The findings support a growing sense among some limited partners that too many GPs were focused on completing new deals and raising ever-larger funds when they should have also sought to take more money off the table in the form of exits.

During 2007, the height of the LBO boom during which deals of unprecedented size were completed, average purchase price multiples for buyouts greater than $500 million in value rose to 9.94 times EBITDA, according to Standard & Poor’s LCD. This compares to a multiple of 8.12 in 2005, 6.33 in 2003 and 7.6 in 1999. The average EBITDA multiple for $500 million-plus LBOs from 1999 to 2008 is 7.6 times EBITDA.

The imbalance between buying and selling was likely influenced heavily by fund size. In general, as deal sizes and values increased through 2007, so too did fund sizes. A firm with a new, much larger fund usually then entered into deals that were larger than the value of existing portfolio companies housed in prior funds.
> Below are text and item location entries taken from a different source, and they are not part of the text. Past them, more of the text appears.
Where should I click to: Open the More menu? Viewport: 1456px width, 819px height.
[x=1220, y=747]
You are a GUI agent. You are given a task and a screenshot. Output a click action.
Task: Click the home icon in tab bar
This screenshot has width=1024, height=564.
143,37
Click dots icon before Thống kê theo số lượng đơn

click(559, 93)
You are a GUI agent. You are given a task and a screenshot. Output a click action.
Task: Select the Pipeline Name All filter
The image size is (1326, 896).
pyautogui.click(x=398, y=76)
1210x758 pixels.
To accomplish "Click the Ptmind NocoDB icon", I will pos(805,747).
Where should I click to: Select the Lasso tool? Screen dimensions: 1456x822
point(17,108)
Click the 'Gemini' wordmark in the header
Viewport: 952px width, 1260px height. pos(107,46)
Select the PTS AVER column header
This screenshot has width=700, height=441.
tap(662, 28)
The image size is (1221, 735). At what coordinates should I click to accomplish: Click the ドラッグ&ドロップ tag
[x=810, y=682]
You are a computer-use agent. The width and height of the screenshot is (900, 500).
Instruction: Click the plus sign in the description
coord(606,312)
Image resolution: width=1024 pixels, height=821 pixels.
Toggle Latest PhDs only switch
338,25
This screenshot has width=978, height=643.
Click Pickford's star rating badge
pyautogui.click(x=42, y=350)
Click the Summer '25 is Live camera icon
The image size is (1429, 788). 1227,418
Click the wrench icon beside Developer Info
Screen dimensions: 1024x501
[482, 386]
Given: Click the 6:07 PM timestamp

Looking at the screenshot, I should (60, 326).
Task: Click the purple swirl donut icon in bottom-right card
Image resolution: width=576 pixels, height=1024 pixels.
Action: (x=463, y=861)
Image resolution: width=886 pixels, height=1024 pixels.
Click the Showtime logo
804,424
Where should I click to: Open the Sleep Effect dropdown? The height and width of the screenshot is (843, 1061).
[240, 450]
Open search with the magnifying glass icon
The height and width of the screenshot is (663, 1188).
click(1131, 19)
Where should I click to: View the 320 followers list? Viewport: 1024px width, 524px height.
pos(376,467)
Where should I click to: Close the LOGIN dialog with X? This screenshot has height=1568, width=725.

*The PEI 50 Research Notes draw on Dealogic data to illustrate the transaction volume backed by each firm during the same five-year window. The Dealogic data, which could not be independently verified with the individual private equity firms, excludes real estate and infrastructure deals. In valuing acquisitions, Dealogic assigns credit to financial-sponsor buyers for the full enterprise value of a deal regardless of the proportion of equity invested, including equity invested in co-sponsored, or club, deals. In the case of M&A exits, financial sponsors similarly receive full credit for the value of the exit regardless of equity ownership.  In the case of IPO exits, volumes do not represent the full enterprise value of the portfolio company. The data includes all IPOs regardless of whether the sponsor sold shares or not in the offering.